[Items from a dataset]
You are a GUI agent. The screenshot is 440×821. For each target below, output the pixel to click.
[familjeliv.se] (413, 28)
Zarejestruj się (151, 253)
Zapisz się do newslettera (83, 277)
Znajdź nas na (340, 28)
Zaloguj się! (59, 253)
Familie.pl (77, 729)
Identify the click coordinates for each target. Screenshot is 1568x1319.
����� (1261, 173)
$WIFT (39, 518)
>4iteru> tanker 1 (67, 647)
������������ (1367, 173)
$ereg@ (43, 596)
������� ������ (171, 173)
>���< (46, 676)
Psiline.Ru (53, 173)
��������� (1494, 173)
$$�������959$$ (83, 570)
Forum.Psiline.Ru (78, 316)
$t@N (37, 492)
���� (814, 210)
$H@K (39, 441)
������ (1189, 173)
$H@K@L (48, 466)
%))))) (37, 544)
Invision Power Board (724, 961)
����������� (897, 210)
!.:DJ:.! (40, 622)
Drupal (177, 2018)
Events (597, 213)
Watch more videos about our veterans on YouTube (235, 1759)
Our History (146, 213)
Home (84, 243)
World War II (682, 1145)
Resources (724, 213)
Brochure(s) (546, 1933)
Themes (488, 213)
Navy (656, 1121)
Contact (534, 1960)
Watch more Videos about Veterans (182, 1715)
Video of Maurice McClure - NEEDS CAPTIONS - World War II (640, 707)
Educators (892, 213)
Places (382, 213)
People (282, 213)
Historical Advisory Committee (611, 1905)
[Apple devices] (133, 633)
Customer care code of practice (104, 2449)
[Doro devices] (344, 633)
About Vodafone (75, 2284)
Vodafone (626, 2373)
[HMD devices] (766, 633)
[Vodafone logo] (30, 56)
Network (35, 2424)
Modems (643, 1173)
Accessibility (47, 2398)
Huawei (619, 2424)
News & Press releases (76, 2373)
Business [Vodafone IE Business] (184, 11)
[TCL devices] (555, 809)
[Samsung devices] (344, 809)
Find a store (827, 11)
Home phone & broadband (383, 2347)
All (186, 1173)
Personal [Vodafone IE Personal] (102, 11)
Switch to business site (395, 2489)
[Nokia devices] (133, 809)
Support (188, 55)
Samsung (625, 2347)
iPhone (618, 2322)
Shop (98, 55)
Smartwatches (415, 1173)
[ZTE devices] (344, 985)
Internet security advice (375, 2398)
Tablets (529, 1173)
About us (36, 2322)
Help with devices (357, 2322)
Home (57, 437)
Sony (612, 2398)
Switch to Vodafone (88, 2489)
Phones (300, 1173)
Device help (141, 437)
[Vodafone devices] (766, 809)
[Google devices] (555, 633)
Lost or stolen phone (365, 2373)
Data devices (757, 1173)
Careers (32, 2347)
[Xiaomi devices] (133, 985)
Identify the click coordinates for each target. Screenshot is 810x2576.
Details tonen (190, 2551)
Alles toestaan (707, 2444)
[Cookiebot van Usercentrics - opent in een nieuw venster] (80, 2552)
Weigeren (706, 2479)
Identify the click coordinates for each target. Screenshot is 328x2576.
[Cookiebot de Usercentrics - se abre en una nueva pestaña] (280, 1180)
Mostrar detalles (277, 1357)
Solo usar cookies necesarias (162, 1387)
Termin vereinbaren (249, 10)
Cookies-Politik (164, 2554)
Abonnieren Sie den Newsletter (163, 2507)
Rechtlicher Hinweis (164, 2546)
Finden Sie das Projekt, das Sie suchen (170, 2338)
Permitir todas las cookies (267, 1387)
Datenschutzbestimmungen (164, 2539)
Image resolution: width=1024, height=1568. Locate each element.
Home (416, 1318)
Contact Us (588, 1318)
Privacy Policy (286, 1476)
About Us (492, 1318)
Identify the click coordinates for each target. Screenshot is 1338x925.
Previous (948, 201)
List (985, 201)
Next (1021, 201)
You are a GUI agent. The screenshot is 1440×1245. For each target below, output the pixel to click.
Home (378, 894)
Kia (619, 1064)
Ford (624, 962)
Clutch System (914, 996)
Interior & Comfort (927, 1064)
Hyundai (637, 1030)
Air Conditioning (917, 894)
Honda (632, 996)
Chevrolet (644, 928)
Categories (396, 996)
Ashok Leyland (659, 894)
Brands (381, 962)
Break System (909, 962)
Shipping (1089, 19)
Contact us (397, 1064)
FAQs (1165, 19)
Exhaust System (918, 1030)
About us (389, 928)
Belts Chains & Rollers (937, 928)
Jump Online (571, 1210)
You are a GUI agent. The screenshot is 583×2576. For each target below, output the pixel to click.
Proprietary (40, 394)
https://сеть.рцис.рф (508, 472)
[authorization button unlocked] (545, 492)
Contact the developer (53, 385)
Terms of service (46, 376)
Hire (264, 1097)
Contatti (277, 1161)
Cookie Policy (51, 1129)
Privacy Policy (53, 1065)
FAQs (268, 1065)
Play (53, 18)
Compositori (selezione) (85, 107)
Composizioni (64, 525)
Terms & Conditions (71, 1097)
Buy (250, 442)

Work to complete:
Change "GUI agent" to "interface assistant" throughout the records above, keeping every other line and character the same.

Finished exercise:
You are a interface assistant. The screenshot is 440×821. For each target below, output the pixel to click.
[familjeliv.se] (413, 28)
Zarejestruj się (151, 253)
Zapisz się do newslettera (83, 277)
Znajdź nas na (340, 28)
Zaloguj się! (59, 253)
Familie.pl (77, 729)
Identify the click coordinates for each target. Screenshot is 1568x1319.
����� (1261, 173)
$WIFT (39, 518)
>4iteru> tanker 1 (67, 647)
������������ (1367, 173)
$ereg@ (43, 596)
������� ������ (171, 173)
>���< (46, 676)
Psiline.Ru (53, 173)
��������� (1494, 173)
$$�������959$$ (83, 570)
Forum.Psiline.Ru (78, 316)
$t@N (37, 492)
���� (814, 210)
$H@K (39, 441)
������ (1189, 173)
$H@K@L (48, 466)
%))))) (37, 544)
Invision Power Board (724, 961)
����������� (897, 210)
!.:DJ:.! (40, 622)
Drupal (177, 2018)
Events (597, 213)
Watch more videos about our veterans on YouTube (235, 1759)
Our History (146, 213)
Home (84, 243)
World War II (682, 1145)
Resources (724, 213)
Brochure(s) (546, 1933)
Themes (488, 213)
Navy (656, 1121)
Contact (534, 1960)
Watch more Videos about Veterans (182, 1715)
Video of Maurice McClure - NEEDS CAPTIONS - World War II (640, 707)
Educators (892, 213)
Places (382, 213)
People (282, 213)
Historical Advisory Committee (611, 1905)
[Apple devices] (133, 633)
Customer care code of practice (104, 2449)
[Doro devices] (344, 633)
About Vodafone (75, 2284)
Vodafone (626, 2373)
[HMD devices] (766, 633)
[Vodafone logo] (30, 56)
Network (35, 2424)
Modems (643, 1173)
Accessibility (47, 2398)
Huawei (619, 2424)
News & Press releases (76, 2373)
Business [Vodafone IE Business] (184, 11)
[TCL devices] (555, 809)
[Samsung devices] (344, 809)
Find a store (827, 11)
Home phone & broadband (383, 2347)
All (186, 1173)
Personal [Vodafone IE Personal] (102, 11)
Switch to business site (395, 2489)
[Nokia devices] (133, 809)
Support (188, 55)
Samsung (625, 2347)
iPhone (618, 2322)
Shop (98, 55)
Smartwatches (415, 1173)
[ZTE devices] (344, 985)
Internet security advice (375, 2398)
Tablets (529, 1173)
About us (36, 2322)
Help with devices (357, 2322)
Home (57, 437)
Sony (612, 2398)
Switch to Vodafone (88, 2489)
Phones (300, 1173)
Device help (141, 437)
[Vodafone devices] (766, 809)
[Google devices] (555, 633)
Lost or stolen phone (365, 2373)
Data devices (757, 1173)
Careers (32, 2347)
[Xiaomi devices] (133, 985)
Identify the click coordinates for each target. Screenshot is 810x2576.
Details tonen (190, 2551)
Alles toestaan (707, 2444)
[Cookiebot van Usercentrics - opent in een nieuw venster] (80, 2552)
Weigeren (706, 2479)
Identify the click coordinates for each target. Screenshot is 328x2576.
[Cookiebot de Usercentrics - se abre en una nueva pestaña] (280, 1180)
Mostrar detalles (277, 1357)
Solo usar cookies necesarias (162, 1387)
Termin vereinbaren (249, 10)
Cookies-Politik (164, 2554)
Abonnieren Sie den Newsletter (163, 2507)
Rechtlicher Hinweis (164, 2546)
Finden Sie das Projekt, das Sie suchen (170, 2338)
Permitir todas las cookies (267, 1387)
Datenschutzbestimmungen (164, 2539)
Image resolution: width=1024, height=1568. Locate each element.
Home (416, 1318)
Contact Us (588, 1318)
Privacy Policy (286, 1476)
About Us (492, 1318)
Identify the click coordinates for each target. Screenshot is 1338x925.
Previous (948, 201)
List (985, 201)
Next (1021, 201)
You are a interface assistant. The screenshot is 1440×1245. For each target below, output the pixel to click.
Home (378, 894)
Kia (619, 1064)
Ford (624, 962)
Clutch System (914, 996)
Interior & Comfort (927, 1064)
Hyundai (637, 1030)
Air Conditioning (917, 894)
Honda (632, 996)
Chevrolet (644, 928)
Categories (396, 996)
Ashok Leyland (659, 894)
Brands (381, 962)
Break System (909, 962)
Shipping (1089, 19)
Contact us (397, 1064)
FAQs (1165, 19)
Exhaust System (918, 1030)
About us (389, 928)
Belts Chains & Rollers (937, 928)
Jump Online (571, 1210)
You are a interface assistant. The screenshot is 583×2576. For each target below, output the pixel to click.
Proprietary (40, 394)
https://сеть.рцис.рф (508, 472)
[authorization button unlocked] (545, 492)
Contact the developer (53, 385)
Terms of service (46, 376)
Hire (264, 1097)
Contatti (277, 1161)
Cookie Policy (51, 1129)
Privacy Policy (53, 1065)
FAQs (268, 1065)
Play (53, 18)
Compositori (selezione) (85, 107)
Composizioni (64, 525)
Terms & Conditions (71, 1097)
Buy (250, 442)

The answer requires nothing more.